--- Dataset excerpts Enclosed Below ---

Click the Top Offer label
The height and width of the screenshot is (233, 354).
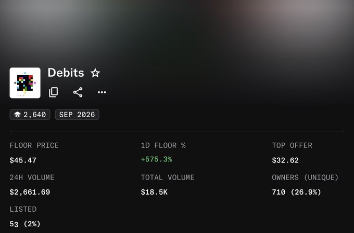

--- End of Enclosed Dataset excerpts ---
--- Dataset excerpts Enclosed Below ---

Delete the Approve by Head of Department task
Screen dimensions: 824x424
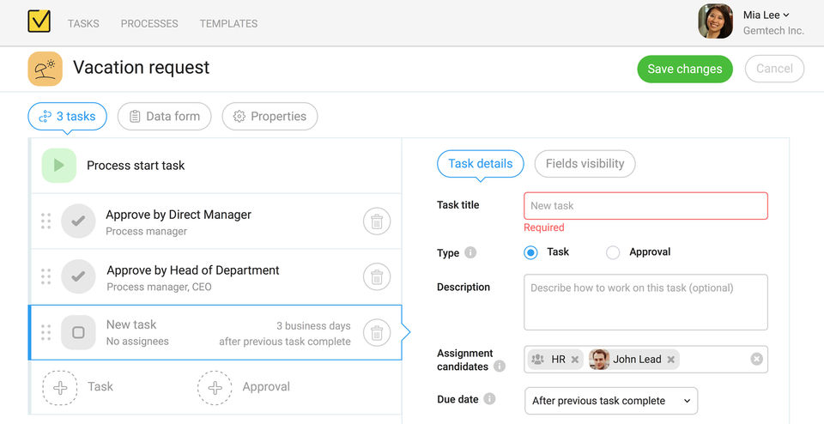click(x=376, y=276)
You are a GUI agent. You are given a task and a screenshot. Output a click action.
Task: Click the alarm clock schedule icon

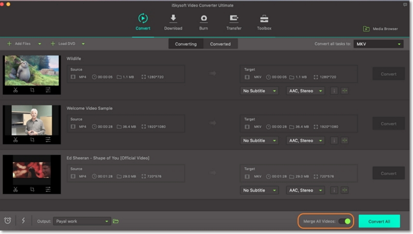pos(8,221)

--- End of Enclosed Dataset excerpts ---

- What the task asks
Within the material above, output exactly the lines from the one with "Click the Top Offer label" through the one with "The height and", end lines included, and nothing besides.

- Result for this exercise
Click the Top Offer label
The height and width of the screenshot is (233, 354).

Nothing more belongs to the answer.